Furthermore, the nature of the Eurasian steppe itself—a nearly unbroken grassland extending for 5,000 miles—gave the Mongols a sparsely populated homeland with ready access to rich civilizations on its periphery: China, India, Persia, Anatolia, and Europe. Few other groups knew how to survive on the arid steppe, whereas, the Mongols could easily disappear at the close of their campaigns only to reemerge months or years later, thousands of miles away, to menace a new target.

Epic Drama and Diverse Cultures

A pioneer in the discipline of “big history,” Professor Benjamin is uniquely qualified to tell the complex story of the Mongol Empire. Big history uses a multidisciplinary approach, and Dr. Benjamin notes that the Mongols can only be truly understood when viewed in their environmental, geopolitical, and cultural contexts.

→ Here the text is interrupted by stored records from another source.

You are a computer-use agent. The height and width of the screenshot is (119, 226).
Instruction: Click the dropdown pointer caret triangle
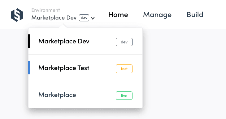(x=63, y=26)
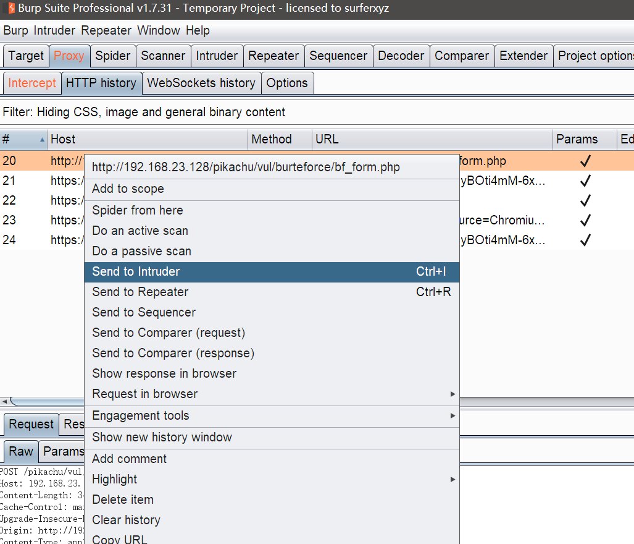Select Send to Intruder from context menu
This screenshot has width=634, height=544.
(x=272, y=271)
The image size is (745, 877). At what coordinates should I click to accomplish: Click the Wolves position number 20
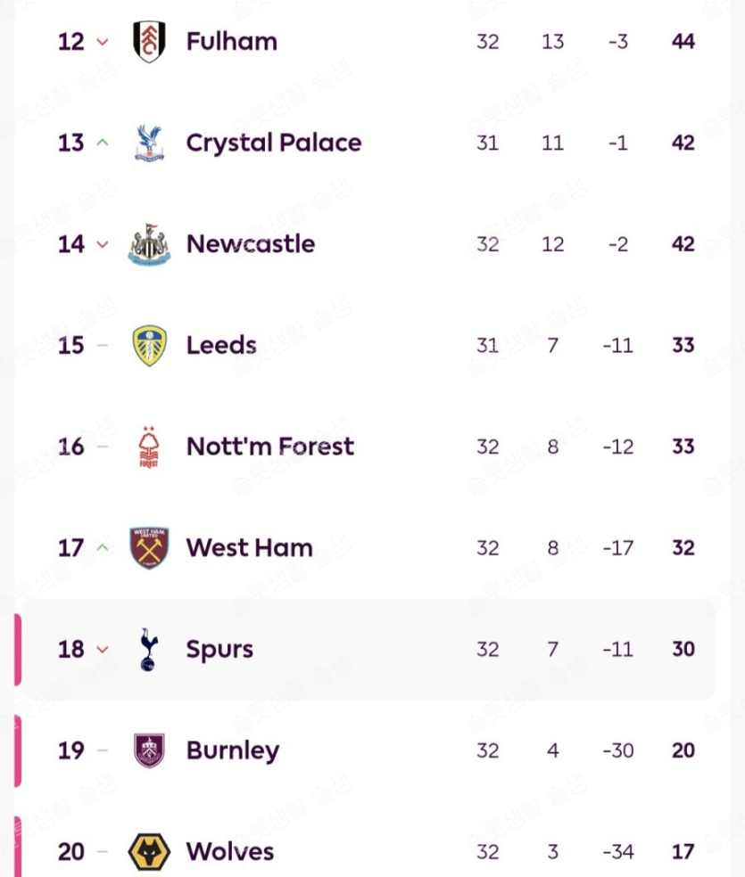pyautogui.click(x=71, y=852)
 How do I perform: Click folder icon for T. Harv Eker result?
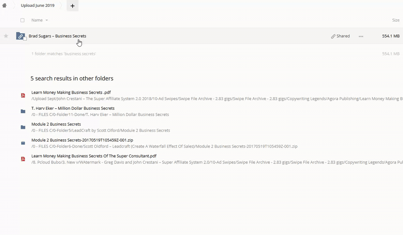coord(23,111)
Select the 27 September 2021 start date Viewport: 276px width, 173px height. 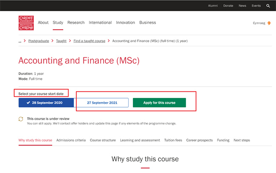pyautogui.click(x=102, y=103)
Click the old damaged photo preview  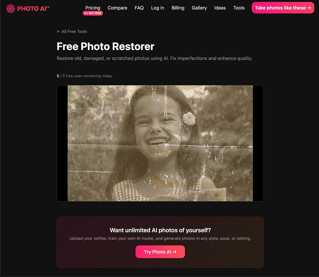(160, 143)
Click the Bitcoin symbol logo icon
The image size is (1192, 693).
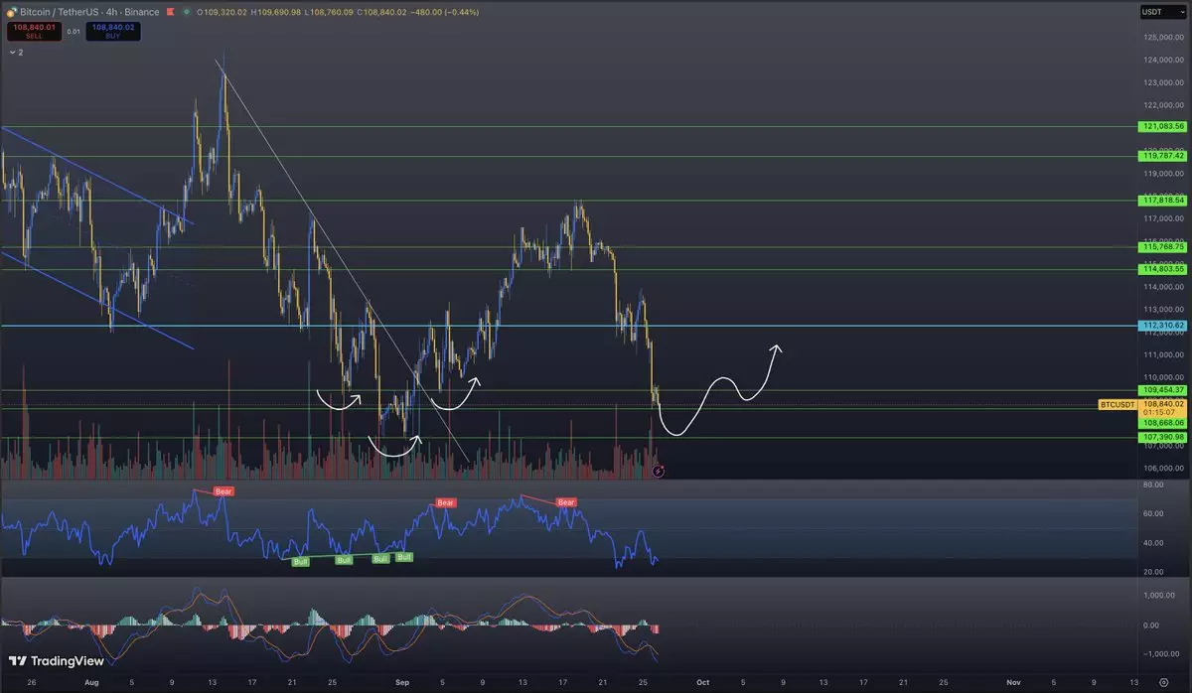[x=10, y=12]
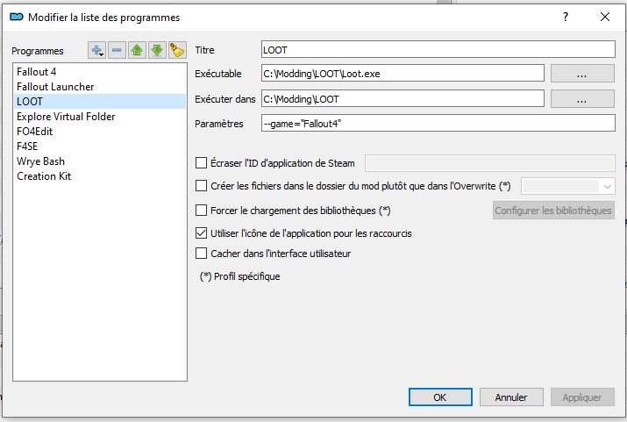Toggle Forcer le chargement des bibliothèques
The image size is (627, 422).
pos(202,211)
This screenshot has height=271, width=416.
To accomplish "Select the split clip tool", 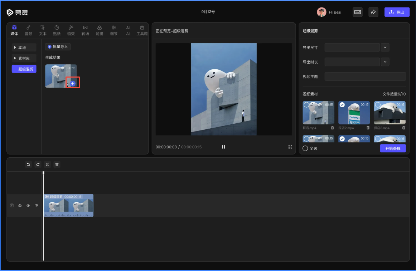I will pos(47,164).

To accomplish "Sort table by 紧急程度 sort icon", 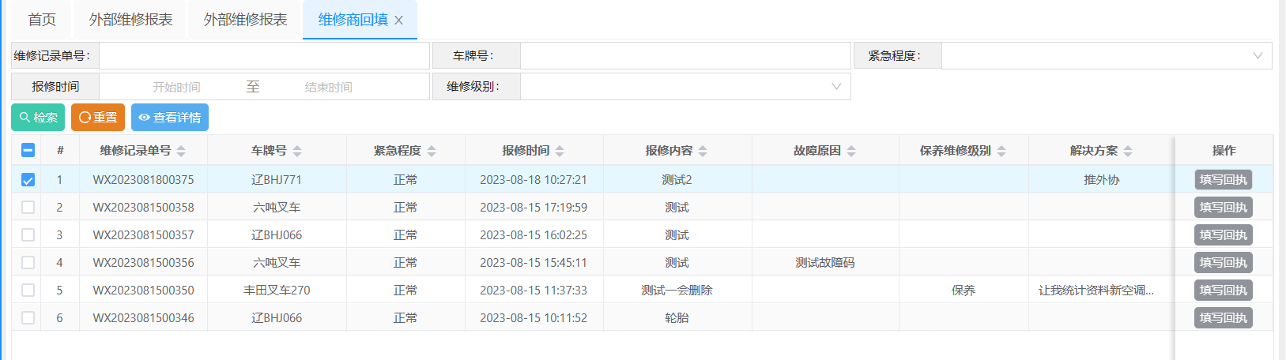I will pos(432,151).
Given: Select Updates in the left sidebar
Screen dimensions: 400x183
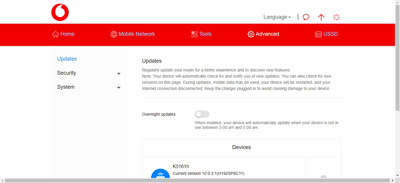Looking at the screenshot, I should pyautogui.click(x=67, y=59).
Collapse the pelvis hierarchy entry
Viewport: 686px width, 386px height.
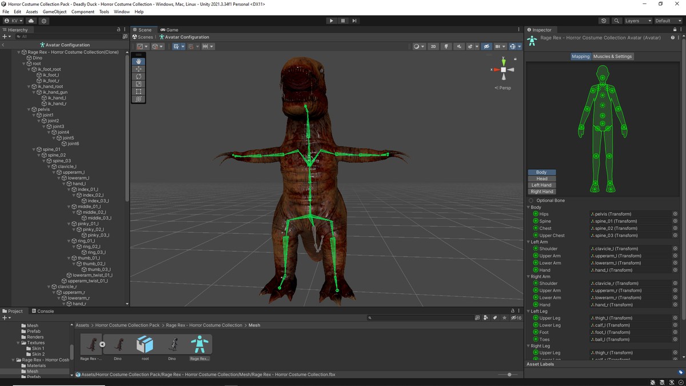(30, 109)
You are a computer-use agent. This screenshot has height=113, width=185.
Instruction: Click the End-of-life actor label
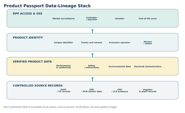click(x=148, y=18)
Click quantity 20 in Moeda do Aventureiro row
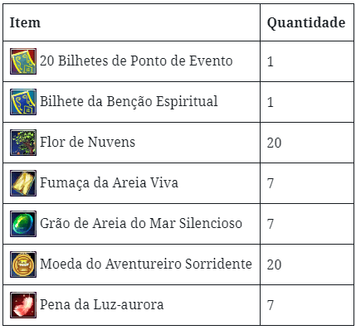The width and height of the screenshot is (356, 330). click(x=274, y=264)
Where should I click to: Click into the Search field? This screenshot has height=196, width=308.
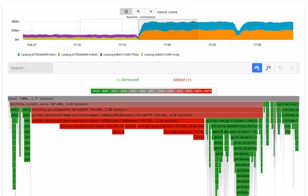pos(31,68)
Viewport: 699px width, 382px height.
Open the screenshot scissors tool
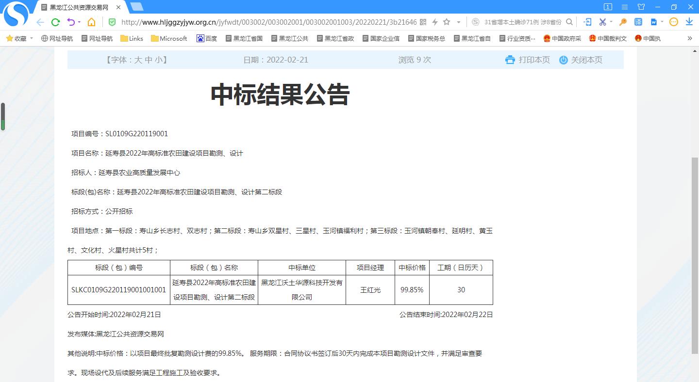(x=602, y=22)
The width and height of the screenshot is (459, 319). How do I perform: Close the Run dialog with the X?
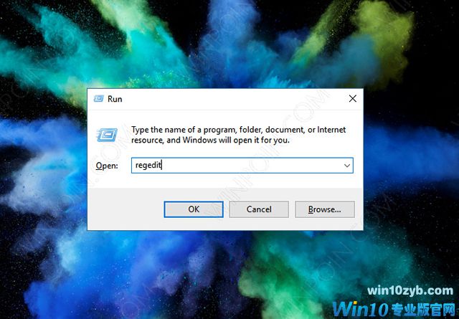[x=353, y=99]
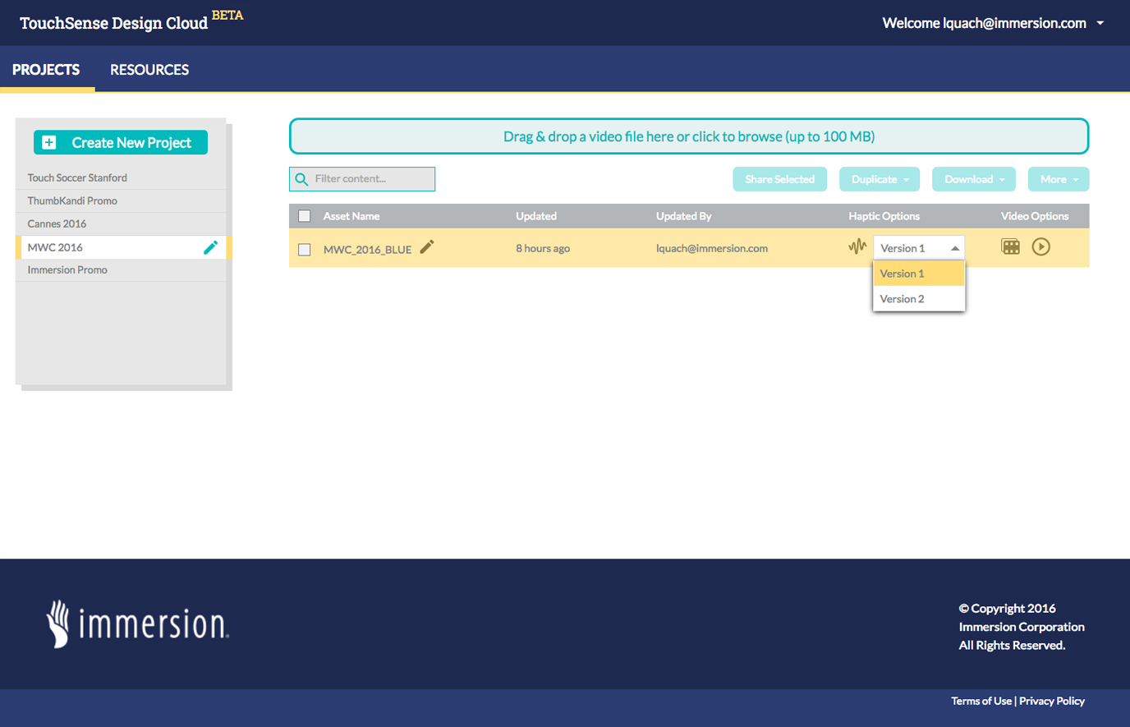1130x727 pixels.
Task: Click the pencil icon beside MWC_2016_BLUE
Action: coord(427,247)
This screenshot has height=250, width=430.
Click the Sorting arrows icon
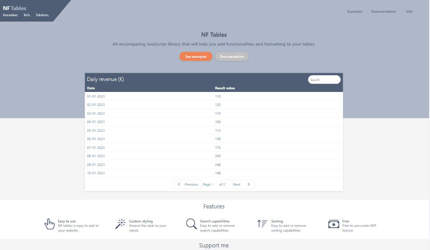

In a wide-ranging exploration of these contexts, he makes a host of observations on topics such as:

  • Pastoralism: A hybrid of foraging and farming, pastoralism permitted humans to colonize the Eurasian steppe, especially after the domestication of the horse about 6,000 years ago. But pastoralism requires a nomadic way of life, constantly driving herds to fresh grasslands. It was this enforced mobility that molded the Mongol identity.
  • The Great Wall: The Chinese had suffered from nomad raids for centuries and had built fortifications to stop them. But the trauma inflicted by the Yuan dynasty, founded by Qubilai Khan, motivated the Chinese to construct “The Great Wall” after China regained power. Extending for thousands of miles, the wall successfully forestalled another Mongol invasion.
  • Religious Tolerance: Devoted to their sky god, Tengri, who had given them permission to conquer the whole world, the Mongols nonetheless tolerated other religions. Some khans even converted to Buddhism, Christianity, or Islam. Given the steady expansion of Islam into Central Asia, the Mongol khanates over time became predominately Muslim.

Professor Benjamin has journeyed extensively throughout the lands covered in this course. He reports on the unique beauty of the Eurasian steppe; the magnificence of the Mongols’ sacred mountains; and the splendor of some of the chief cities in their empire, which still retain relics of Mongol rule. He even offers travel tips to destinations that are well worth an ambitious expedition off the beaten path.

But the most exciting expedition of all is this course: The Mongol Empire offers you incredible drama in diverse cultures, in a remote period, and across fully one-fourth of the Earth’s circumference. As you will see, the epic of the Mongols is one of the most extraordinary stories in the long annals of world history.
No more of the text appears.